For some ten disappointing months in 1923, Forde worked in Hollywood himself, appearing with little success in several Universal one-reelers. But it’s obvious from his films that along with some Continental touches he usefully absorbed the American knack for snappy pacing, the precise timing of gags, and comedy’s need for incisive editing. The early scenes in Wait and See, establishing our hero’s character and factory routine, spin through multiple shots assembled with an easy flair not often found in British films of the time. And if the lengthy final chase to the altar seems a little repetitive now, the interweaving of trains, cars, winding roads, and a biplane is still managed with considerable and enjoyable aplomb.
Among the cast, Pauline Johnson as the heroine looks pleasant and pretty in a range of cloche hats: all, essentially, that her role requires. Character actor Sam Livesey brings warmth and gusto to his role as the Quickthin boss. Frank Stanmore is also personable, though I suspect he was more so in the uncut release prints. Walter himself springs through the film’s fooling with quick physical responses and appealing enthusiasm allied to a degree of British understatement. He doesn’t pull faces, or yank the heartstrings. He might not always be screamingly funny; but he’s something more rare in a comic: he’s actually likeable.

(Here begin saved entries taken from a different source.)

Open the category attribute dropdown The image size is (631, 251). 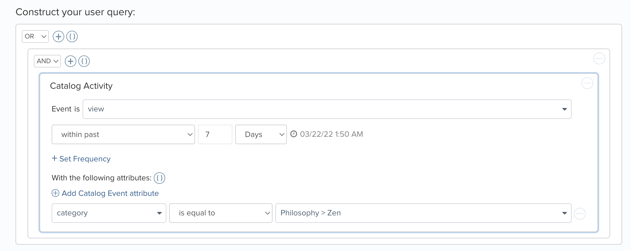[109, 213]
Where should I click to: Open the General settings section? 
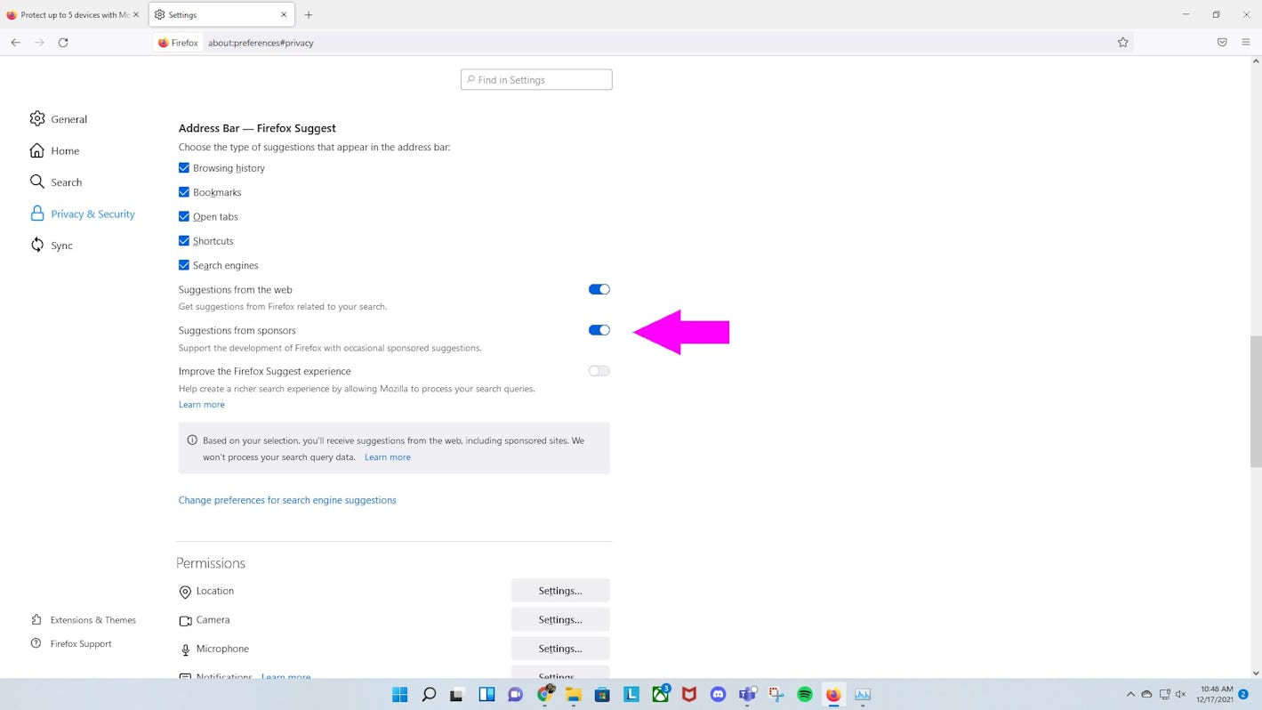click(x=68, y=118)
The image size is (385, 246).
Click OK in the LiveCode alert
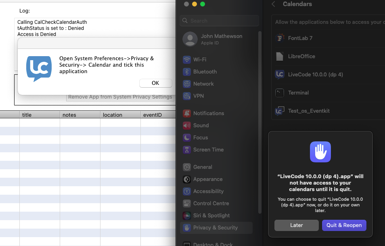155,83
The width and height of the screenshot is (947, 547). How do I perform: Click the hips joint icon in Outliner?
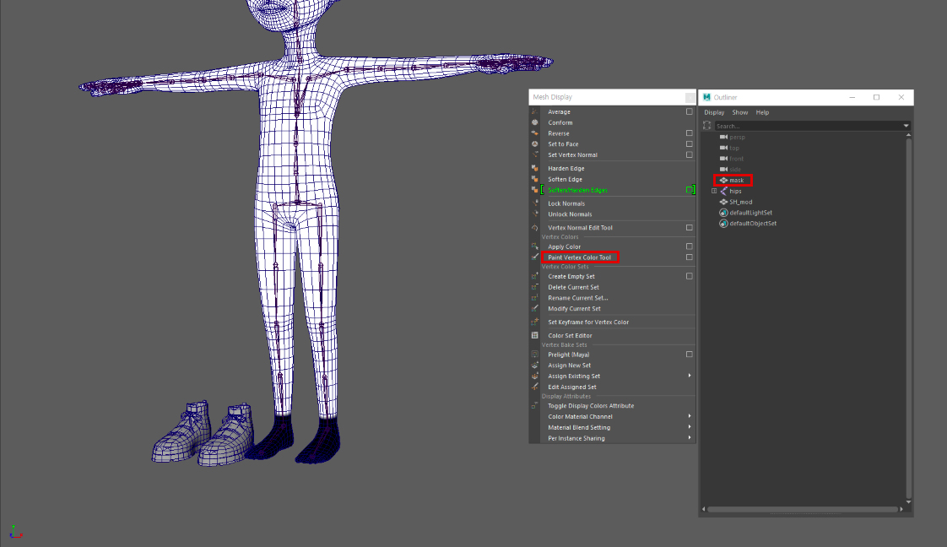coord(723,191)
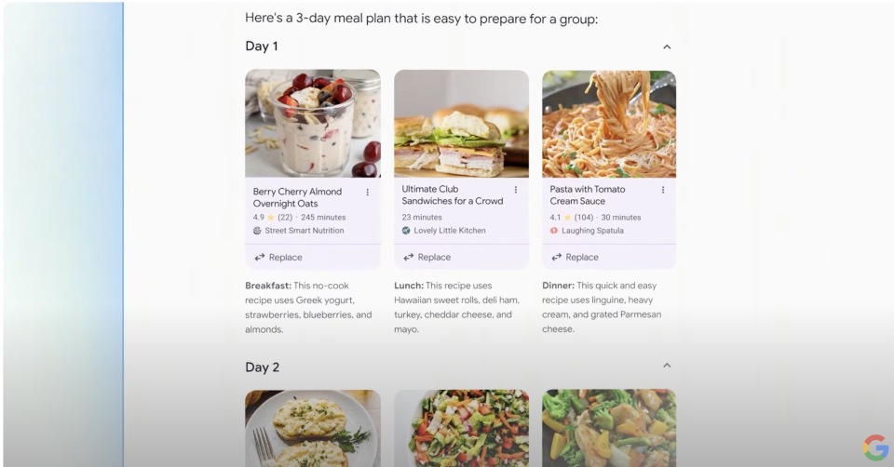The image size is (894, 467).
Task: Replace the Berry Cherry Almond Overnight Oats recipe
Action: tap(278, 258)
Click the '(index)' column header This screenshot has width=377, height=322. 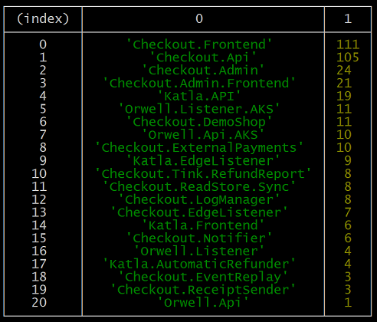[x=43, y=19]
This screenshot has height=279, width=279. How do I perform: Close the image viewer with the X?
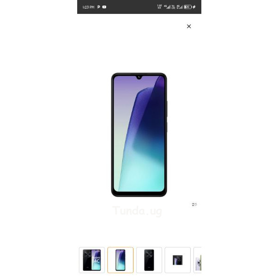pos(189,27)
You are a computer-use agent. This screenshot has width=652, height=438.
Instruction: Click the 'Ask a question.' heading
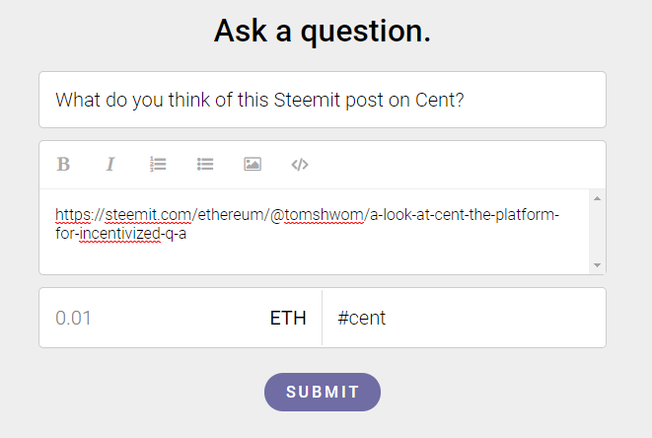tap(323, 32)
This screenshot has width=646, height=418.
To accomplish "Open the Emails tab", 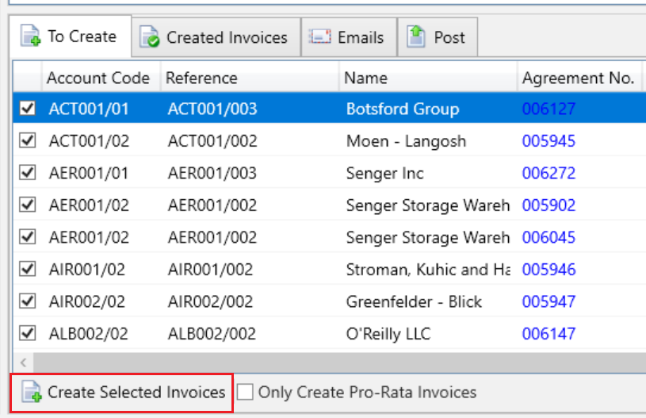I will click(x=360, y=37).
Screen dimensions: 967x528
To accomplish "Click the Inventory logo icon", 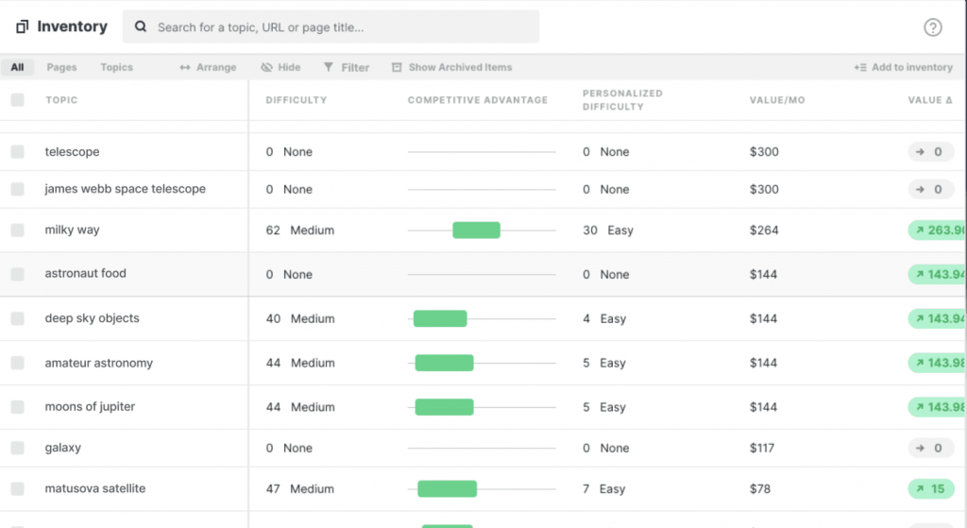I will (22, 26).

For all his years before the public, Forde was a shy man, and declared himself unhappy facing the camera’s gaze. After three more starring features, the last in 1930, he retreated behind the lens, quickly establishing himself in the sound era as a lively, reliable, and successful director of comedies and dramas throughout the 1930s and 40s. Ironically, his reign as a cinema star comic ended just as the floodgates opened and British cinema finally became swamped with comedians from music-hall, variety, the West End stage, and radio, spewing out puns and repartee, sticking out their bottoms, or noisily breaking crockery. All funny in its way; but it wasn’t Walter’s way.
Geoff Brown
regia/dir, mont/ed: Walter Forde.
scen: Walter Forde, Patrick L. Mannock.
did/titles: Patrick L. Mannock.
photog: Geoffrey Faithfull.
scg/des: W. G. Saunders.
cast: Walter Forde (Monty Merton), Pauline Johnson (Jocelyn Winton), Frank Stanmore (Frankie), Sam Livesey (Gregory Winton), Charles Dormer (Eustace Mottletoe), Mary Brough (padrona di casa/landlady), London’s Thirty Fat Men (membri del consiglio d’amministrazione/Board Members of Quickthin Ltd.), Ian Wilson (caddie), The Forde Beauty Chorus.
prod: Archibald Nettlefold Productions.
dist: Butcher’s Film Service.
riprese/filmed: 1927 (Nettlefold Studios, Walton-on-Thames).
anteprima esercenti/trade screening: 16.02.1928.
copia/copy: 35mm, 5280 ft. (orig. 6352 ft.), 59′ (24 fps); did./titles: ENG.
fonte/source: BFI National Archive, London.